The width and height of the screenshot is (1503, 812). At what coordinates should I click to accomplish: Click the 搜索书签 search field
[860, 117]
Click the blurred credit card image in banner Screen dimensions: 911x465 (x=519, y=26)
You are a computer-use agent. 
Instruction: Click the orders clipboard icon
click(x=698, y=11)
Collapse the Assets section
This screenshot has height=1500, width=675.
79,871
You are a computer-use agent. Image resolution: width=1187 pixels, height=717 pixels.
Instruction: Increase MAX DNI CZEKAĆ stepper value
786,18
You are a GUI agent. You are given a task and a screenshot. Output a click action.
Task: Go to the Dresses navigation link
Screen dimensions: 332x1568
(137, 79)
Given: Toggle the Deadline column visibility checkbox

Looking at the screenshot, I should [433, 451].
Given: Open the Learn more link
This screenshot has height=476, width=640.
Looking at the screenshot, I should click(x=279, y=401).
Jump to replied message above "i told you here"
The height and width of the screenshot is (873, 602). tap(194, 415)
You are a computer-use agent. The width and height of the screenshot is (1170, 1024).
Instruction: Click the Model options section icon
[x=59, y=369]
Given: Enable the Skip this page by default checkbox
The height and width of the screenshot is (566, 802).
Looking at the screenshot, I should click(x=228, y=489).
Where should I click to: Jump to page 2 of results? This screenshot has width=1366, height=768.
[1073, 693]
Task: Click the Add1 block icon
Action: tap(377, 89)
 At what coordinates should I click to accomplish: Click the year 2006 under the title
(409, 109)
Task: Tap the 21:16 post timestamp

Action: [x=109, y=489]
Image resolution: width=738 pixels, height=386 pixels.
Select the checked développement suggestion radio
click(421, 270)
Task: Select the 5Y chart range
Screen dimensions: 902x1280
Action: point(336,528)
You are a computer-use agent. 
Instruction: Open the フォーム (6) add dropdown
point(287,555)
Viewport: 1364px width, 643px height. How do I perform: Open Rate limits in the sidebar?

§ **Task goal**
From the data above, pick out each line containing "computer" and copy it.

§ **Your response**
You are a computer-use agent. 
You are a computer-use agent. Image resolution: width=1187 pixels, height=717 pixels.
You are a computer-use agent. The width and height of the screenshot is (1170, 1024).
You are a computer-use agent. 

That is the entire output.